The Anthropic study has mapped which jobs AI may realistically replace. Consequently, the results challenge both doom predictions and casual dismissal. Moreover, the findings focus on tasks rather than entire professions and reveal unexpected vulnerable roles.
Findings from the Anthropic study
Researchers analyzed thousands of job tasks. They then measured how well advanced models perform each task. Consequently, the study shows that AI threatens routine and information-heavy tasks. However, it spares many jobs that need deep human judgement and high empathy. In addition, mid-skilled office roles face more pressure than most people expected. Therefore, sectors like basic legal drafting, simple accounting entries, and repetitive customer support could shrink. Moreover, creative strategy and complex client-facing work look safer for now.

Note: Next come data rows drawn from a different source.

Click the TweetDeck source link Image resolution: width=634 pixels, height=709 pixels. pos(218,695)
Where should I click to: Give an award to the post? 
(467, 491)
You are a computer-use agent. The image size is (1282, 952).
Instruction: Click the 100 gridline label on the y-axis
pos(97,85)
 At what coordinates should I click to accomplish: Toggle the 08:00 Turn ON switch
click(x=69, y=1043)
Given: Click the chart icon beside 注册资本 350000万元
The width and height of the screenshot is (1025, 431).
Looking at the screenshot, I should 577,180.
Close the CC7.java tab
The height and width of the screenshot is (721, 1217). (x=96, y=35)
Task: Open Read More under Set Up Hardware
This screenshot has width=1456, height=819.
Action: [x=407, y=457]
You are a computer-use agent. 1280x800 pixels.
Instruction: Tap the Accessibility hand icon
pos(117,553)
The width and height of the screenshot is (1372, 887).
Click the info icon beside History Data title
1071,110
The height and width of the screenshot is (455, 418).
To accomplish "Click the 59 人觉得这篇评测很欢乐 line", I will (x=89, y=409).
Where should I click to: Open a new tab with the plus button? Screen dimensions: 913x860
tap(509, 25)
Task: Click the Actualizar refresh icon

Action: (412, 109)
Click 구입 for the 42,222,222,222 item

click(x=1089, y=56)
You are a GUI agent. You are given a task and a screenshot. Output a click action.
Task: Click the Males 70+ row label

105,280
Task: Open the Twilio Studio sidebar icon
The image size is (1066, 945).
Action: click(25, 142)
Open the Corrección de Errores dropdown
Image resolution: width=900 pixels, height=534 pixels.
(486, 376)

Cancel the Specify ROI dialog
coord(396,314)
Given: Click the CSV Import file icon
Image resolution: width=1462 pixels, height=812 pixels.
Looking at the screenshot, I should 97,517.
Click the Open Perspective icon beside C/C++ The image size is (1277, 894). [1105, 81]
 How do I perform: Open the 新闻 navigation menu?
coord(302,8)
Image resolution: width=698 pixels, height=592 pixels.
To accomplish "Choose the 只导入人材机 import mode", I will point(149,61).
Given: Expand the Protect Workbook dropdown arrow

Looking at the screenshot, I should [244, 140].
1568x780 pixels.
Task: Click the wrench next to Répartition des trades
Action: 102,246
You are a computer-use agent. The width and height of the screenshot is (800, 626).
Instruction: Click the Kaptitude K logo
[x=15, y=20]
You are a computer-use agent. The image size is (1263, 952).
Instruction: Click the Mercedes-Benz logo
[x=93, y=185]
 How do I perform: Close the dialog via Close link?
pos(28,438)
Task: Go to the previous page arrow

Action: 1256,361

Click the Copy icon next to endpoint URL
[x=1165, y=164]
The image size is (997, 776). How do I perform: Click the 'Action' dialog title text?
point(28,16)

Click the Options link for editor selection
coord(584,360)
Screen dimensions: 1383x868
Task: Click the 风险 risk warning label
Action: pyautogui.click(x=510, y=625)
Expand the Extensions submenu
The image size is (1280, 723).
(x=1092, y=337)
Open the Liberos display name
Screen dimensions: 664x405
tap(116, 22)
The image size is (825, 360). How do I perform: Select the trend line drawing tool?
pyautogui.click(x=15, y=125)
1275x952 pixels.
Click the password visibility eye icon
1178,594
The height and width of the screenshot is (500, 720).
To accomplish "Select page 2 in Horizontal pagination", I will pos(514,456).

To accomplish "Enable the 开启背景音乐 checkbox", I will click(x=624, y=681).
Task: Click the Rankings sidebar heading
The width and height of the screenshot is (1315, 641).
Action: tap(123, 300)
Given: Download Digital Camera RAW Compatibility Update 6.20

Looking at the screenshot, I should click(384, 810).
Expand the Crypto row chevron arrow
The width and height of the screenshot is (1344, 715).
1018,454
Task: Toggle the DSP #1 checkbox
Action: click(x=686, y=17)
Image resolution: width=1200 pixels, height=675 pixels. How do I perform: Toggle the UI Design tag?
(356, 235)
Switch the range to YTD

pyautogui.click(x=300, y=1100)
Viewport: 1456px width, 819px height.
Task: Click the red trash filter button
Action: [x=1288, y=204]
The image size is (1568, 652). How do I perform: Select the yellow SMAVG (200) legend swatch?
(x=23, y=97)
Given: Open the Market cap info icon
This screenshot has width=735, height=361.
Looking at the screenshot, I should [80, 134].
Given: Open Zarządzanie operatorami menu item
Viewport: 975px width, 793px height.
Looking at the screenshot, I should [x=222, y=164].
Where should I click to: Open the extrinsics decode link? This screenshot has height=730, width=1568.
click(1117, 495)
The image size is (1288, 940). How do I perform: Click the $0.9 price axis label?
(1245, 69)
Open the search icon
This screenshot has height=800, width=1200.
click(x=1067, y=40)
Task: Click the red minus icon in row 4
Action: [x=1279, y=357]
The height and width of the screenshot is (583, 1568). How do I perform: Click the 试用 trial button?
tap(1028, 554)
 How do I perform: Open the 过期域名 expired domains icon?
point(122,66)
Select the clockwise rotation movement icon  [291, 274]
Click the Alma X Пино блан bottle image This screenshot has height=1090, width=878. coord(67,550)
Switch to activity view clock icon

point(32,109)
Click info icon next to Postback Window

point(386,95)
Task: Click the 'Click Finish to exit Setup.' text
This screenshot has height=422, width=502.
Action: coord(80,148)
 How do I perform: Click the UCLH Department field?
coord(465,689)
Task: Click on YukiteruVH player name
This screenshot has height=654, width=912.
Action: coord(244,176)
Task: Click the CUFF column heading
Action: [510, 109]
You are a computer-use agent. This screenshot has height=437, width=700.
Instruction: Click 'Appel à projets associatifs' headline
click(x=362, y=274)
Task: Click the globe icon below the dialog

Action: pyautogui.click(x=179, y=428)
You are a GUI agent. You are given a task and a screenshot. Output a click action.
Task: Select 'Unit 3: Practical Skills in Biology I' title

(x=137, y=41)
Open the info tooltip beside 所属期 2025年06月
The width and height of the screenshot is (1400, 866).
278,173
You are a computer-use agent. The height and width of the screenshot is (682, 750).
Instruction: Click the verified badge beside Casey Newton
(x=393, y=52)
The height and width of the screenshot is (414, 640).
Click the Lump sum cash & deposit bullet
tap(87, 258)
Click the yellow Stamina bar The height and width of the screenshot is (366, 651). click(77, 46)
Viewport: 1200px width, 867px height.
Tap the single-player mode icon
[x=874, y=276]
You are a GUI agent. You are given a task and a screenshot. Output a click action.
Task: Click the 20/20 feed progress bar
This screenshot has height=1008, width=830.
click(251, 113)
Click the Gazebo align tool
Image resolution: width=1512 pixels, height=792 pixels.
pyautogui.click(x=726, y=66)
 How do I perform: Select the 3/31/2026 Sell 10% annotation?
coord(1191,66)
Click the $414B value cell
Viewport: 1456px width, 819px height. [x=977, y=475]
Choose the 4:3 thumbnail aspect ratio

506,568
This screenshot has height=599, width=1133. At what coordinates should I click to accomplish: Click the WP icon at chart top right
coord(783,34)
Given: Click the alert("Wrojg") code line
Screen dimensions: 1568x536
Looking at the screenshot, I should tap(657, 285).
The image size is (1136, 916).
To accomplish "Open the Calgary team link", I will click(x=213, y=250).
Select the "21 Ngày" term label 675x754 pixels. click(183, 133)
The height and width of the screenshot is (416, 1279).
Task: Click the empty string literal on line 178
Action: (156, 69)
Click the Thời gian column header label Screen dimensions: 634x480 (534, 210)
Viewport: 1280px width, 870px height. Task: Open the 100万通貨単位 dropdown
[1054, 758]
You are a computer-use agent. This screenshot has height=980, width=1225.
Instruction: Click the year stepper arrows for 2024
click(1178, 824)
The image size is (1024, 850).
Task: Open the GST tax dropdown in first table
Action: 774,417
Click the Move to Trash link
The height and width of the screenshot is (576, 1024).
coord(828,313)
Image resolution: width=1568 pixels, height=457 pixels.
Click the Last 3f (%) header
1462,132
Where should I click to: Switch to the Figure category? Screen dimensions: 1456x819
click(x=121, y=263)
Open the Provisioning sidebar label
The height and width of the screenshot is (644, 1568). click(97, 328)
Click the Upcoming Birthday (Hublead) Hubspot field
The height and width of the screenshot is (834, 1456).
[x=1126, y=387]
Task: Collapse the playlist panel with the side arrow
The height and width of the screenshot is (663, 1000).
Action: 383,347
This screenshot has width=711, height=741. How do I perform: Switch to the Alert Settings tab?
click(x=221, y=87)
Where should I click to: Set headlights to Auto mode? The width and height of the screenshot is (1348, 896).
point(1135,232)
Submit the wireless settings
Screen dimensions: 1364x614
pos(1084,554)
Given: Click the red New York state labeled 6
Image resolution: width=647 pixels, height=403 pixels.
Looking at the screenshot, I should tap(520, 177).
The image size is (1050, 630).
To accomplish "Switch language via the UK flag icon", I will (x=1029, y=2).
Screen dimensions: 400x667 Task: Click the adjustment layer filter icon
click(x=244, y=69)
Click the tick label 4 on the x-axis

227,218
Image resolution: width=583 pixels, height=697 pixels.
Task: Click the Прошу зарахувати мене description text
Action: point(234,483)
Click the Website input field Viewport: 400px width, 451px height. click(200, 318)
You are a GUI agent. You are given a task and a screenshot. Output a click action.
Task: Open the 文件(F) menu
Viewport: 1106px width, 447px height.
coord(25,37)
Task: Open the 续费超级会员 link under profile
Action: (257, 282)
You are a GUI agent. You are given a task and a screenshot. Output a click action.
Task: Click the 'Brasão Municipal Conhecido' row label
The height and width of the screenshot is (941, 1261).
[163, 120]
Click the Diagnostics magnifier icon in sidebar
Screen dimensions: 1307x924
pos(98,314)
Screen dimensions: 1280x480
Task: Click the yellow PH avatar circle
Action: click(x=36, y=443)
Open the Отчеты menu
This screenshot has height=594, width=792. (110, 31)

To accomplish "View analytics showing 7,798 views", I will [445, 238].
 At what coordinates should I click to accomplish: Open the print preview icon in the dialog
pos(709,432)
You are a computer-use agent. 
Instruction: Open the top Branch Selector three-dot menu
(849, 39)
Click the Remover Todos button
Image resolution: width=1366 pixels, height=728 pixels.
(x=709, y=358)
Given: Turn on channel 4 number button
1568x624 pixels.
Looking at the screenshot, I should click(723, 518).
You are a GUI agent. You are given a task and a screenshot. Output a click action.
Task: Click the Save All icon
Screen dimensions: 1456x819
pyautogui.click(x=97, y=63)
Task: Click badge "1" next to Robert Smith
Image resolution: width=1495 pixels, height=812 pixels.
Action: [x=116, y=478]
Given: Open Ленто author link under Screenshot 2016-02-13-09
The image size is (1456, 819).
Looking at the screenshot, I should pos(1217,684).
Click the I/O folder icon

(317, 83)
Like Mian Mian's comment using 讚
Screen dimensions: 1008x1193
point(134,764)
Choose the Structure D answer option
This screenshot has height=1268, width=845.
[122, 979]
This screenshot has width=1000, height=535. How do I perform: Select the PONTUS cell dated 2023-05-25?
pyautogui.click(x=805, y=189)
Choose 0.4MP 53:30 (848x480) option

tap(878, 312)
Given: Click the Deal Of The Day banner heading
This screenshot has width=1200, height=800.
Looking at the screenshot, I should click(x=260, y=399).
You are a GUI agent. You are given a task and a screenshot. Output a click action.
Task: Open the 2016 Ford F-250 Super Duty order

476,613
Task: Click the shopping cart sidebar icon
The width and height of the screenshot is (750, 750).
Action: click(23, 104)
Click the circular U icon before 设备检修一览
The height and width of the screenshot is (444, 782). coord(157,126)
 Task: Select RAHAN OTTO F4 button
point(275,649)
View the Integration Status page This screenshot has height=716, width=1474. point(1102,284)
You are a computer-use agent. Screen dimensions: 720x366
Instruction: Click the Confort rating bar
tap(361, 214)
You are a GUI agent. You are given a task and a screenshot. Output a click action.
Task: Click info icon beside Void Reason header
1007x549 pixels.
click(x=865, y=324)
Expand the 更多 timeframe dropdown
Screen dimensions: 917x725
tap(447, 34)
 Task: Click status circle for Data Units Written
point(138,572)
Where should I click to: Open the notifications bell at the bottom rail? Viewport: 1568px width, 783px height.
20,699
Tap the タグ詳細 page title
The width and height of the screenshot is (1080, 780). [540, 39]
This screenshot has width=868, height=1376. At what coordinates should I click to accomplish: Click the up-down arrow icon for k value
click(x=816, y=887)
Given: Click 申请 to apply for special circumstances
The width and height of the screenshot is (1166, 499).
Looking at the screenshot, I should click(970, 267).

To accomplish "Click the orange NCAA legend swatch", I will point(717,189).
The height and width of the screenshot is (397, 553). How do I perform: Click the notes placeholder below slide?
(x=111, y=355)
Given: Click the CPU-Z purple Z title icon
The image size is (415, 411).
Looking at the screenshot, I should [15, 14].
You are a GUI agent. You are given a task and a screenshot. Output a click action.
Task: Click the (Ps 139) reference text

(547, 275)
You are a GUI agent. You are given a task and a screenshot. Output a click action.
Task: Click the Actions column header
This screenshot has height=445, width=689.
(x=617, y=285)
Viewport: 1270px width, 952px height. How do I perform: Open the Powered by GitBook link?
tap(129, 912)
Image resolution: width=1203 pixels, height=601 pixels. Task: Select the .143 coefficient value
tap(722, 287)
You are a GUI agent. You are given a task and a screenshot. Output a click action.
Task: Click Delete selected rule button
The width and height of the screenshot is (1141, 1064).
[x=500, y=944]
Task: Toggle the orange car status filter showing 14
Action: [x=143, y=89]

What this means for Poland’s labor market
Poland has a large services sector and a growing tech workforce. Consequently, business process outsourcing (BPO) hubs may see automation of scripted call roles. However, software teams will mostly gain new tools that increase output. In addition, translation services may change rapidly because models now handle many language tasks. Therefore, translators and content moderators must adapt. Moreover, the public sector will react slowly. For example, changes in how ZUS (social insurance) records or NFZ (national health fund) procedures use AI will move cautiously. However, regulations may require human sign-off for sensitive decisions. Consequently, startups may adopt AI faster than big state institutions.
Advice for expats and employers
Expats should read these signals closely. Moreover, you must assess your role by tasks, not job title. Therefore, identify repetitive tasks you perform. Then, learn AI-aware skills such as prompt design, oversight, and domain expertise. In addition, polish your Polish if you work in local services. However, stay aware of legal steps. For work contracts, Poland uses different forms like umowa o pracę and umowa zlecenie. Consequently, those distinctions affect ZUS contributions and benefits. Moreover, employers must handle tax and social security reporting when they automate tasks. Therefore, negotiate training and clauses that protect re-skilling opportunities.
Consequently, the core message is clear. AI will change tasks more than whole careers. However, the shift will create winners and losers. Therefore, expats in Poland should prepare strategically. Moreover, they should engage employers about training and legal protections.